I just sort of sleepwalked through the rest of school.

Not really listening, not really caring, just letting myself blend in and fade out. I just retract into my shell, and shut myself off.

Not that it's all that hard to do that today. All anyone wants to talk about is the newest victim, the body the cops found over behind the gas station down the street. Most of the people who went over to the crime scene came back excited. Happy to have been there, happy to have seen the cops cart some poor dead girl into an ambulance with the sirens off.

Every class after lunch was too far derailed by discussion of it. Who the reporters interviewed, who got to be on camera, and who got to see the body before they took it away. The Slap is littered with a million updates about it, too, everyone so concerned with spectacle, rather than the fact that there's somebody out there right now who committed that awful crime, and is probably planning to kill again. Which is what I'm mostly worried about.

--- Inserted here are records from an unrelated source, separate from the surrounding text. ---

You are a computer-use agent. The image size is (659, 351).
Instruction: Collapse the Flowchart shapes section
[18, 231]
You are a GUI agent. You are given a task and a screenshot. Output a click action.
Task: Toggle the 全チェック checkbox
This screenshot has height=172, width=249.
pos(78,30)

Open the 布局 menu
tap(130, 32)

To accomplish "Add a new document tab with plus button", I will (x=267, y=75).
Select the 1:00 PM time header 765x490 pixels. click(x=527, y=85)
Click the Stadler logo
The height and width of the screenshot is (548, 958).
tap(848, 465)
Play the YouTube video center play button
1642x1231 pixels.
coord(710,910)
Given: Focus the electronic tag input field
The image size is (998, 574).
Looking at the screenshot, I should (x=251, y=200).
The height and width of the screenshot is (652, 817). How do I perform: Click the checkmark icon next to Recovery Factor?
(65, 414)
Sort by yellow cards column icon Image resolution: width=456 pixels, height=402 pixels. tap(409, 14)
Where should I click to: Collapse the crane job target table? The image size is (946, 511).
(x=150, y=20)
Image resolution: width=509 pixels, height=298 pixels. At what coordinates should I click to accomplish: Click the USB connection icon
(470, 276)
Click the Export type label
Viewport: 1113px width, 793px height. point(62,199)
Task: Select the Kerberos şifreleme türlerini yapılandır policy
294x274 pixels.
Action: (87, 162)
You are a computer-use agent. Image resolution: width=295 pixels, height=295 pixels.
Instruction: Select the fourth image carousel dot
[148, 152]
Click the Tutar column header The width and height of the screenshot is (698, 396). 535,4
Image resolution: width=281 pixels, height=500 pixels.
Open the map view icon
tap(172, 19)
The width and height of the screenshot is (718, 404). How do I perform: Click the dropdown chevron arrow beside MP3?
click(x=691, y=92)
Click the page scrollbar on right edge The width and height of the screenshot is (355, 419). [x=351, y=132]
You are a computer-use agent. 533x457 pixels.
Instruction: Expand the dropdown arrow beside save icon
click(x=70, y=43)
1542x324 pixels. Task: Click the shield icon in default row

It's actually kind of morbid, now that I think about it. Even a little gross, you know? I'm actually glad I didn't go. I'm not sure if I really have the stomach for that sort of thing. I've never seen a dead body, never even been to a funeral.

It's all just a shock to the system, really. The girl who got killed went to Northridge, and she was my age, you know? These last two killings happened within miles of here, it's starting to mess with my head. It's just getting more and more real by the day.

I don't want to say I wasn't taking it seriously before, but it's just a matter of assuming that things like that just won't happen, and even when they do, it'll be on a TV screen. Somewhere else and somewhere far.

Definitely not a five-minute walk from where you go to school.

But, ah, this is a real downer, and I've got other things on my mind.

The silver lining to this whole thing is that it's given me an excuse to avoid Jade. Not that anyone would ever really need an excuse, mind you, but it is nice to have one. I haven't talked to her at all since our little confrontation at lunch, thankfully, and luckily enough, her dirty looks have no effect on me. So that's a bullet successfully dodged.

She also hasn't said much to Cat, which makes me think she might have seen out little moment earlier. Whatever, that doesn't really matter.

Because Cat hasn't said anything to me either, which is something that matters. It's something I feel bad about, and I suppose that's guilt. Guilt from earlier. When I kind of, sort of laughed at her.

Believe me, I feel bad enough about that enough already; I don't need any help with feeling worse.

After she told me what she… Well, after she told me that she thinks a serial killer is living across the street from her, I couldn't help but laugh. I mean, come on!

How else am I supposed to react to having that kind of bombshell dropped on me?

And, this has got to be just another of Cat's little ideas. She has a hard time keeping her imagination in check, okay? I'm sure you understand, you've seen the way she is.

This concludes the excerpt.